* [How to complete this task] Please give back each line below unchanged; none of the pictures should appear.

Provided data Block Start

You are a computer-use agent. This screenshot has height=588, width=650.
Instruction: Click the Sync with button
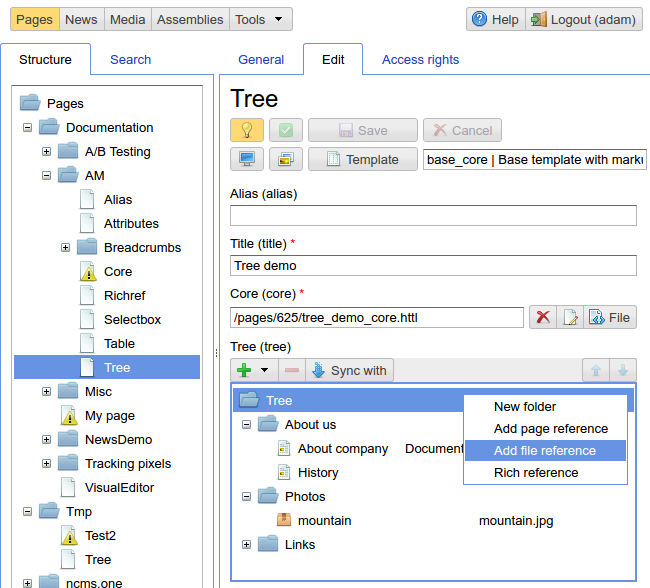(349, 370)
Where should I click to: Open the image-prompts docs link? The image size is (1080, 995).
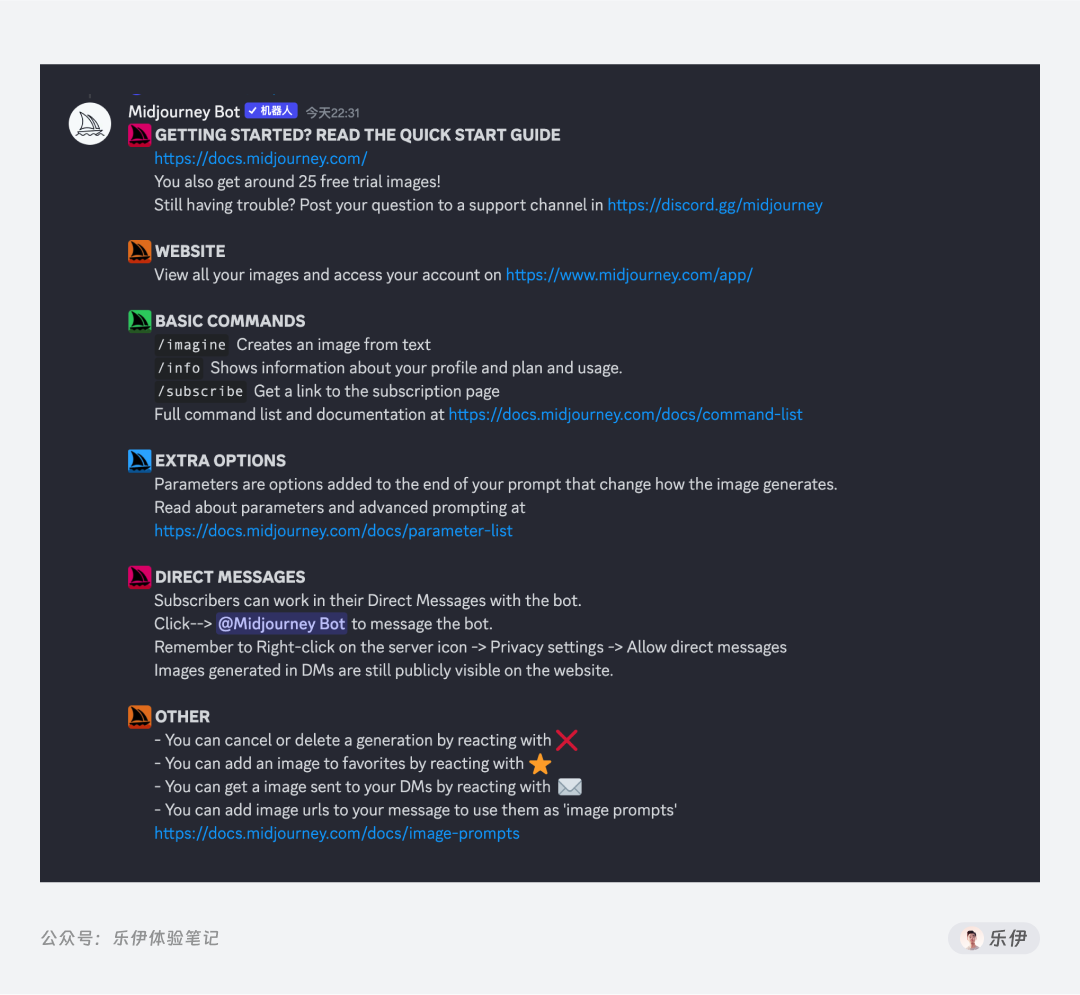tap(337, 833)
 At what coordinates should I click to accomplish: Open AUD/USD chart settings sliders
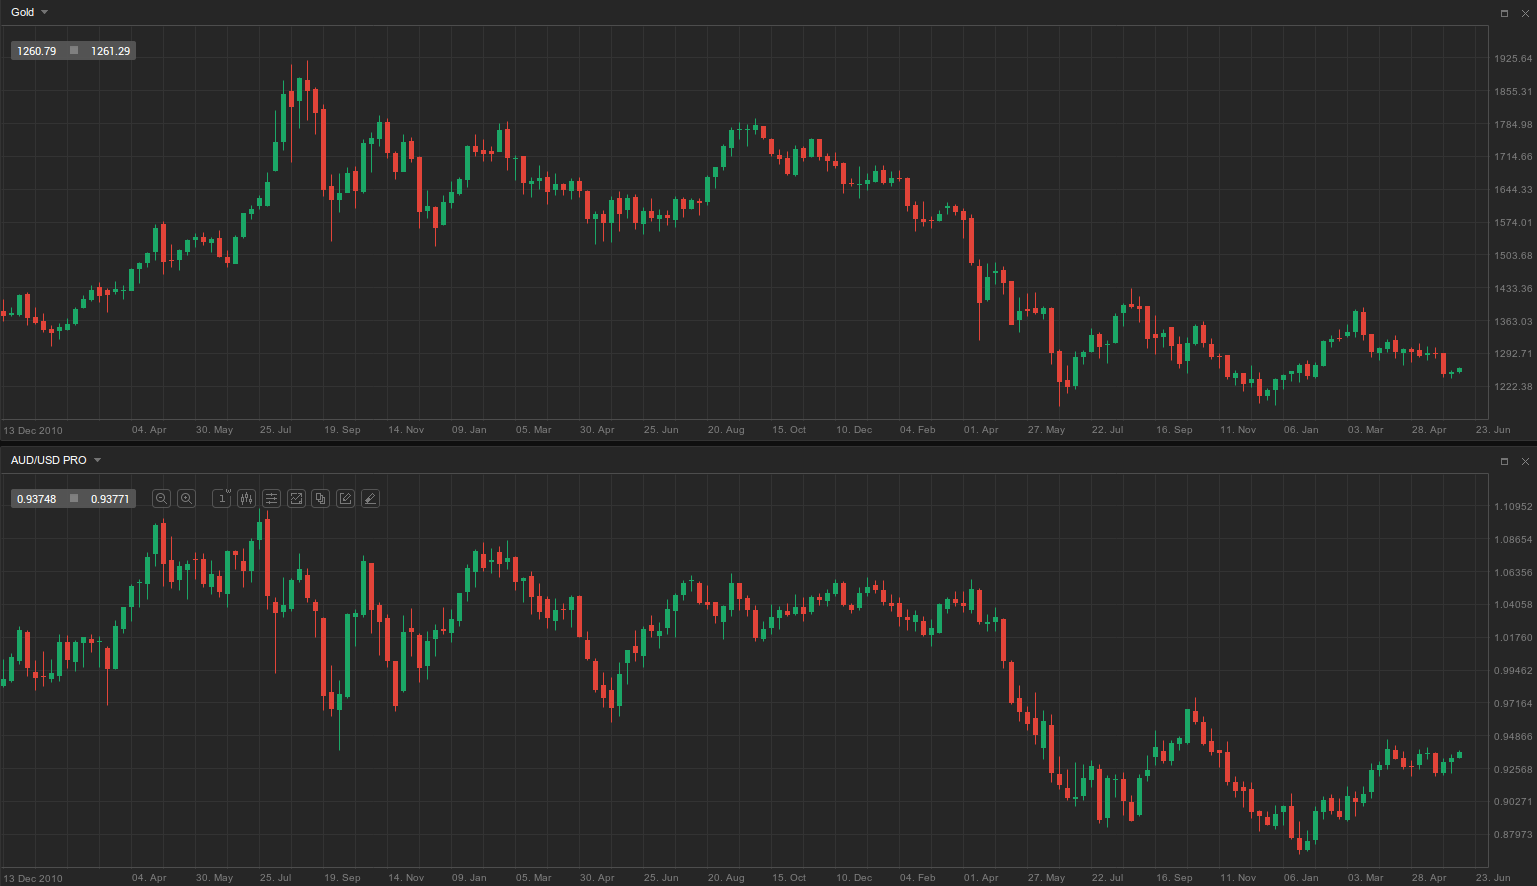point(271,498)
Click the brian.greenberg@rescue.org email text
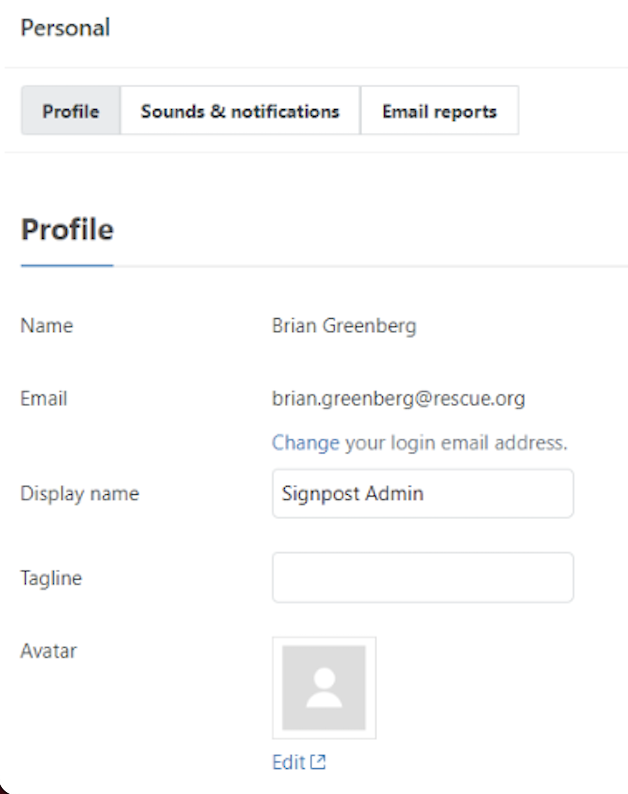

Provided data Block End

* [Result for this exercise]
You are a computer-use agent. This screenshot has height=588, width=650.
Instruction: Click the Sync with button
(349, 370)
Where should I click to: Open the image-prompts docs link? The image size is (1080, 995).
tap(337, 833)
 At what coordinates should I click to accomplish: Open AUD/USD chart settings sliders
point(271,498)
Click the brian.greenberg@rescue.org email text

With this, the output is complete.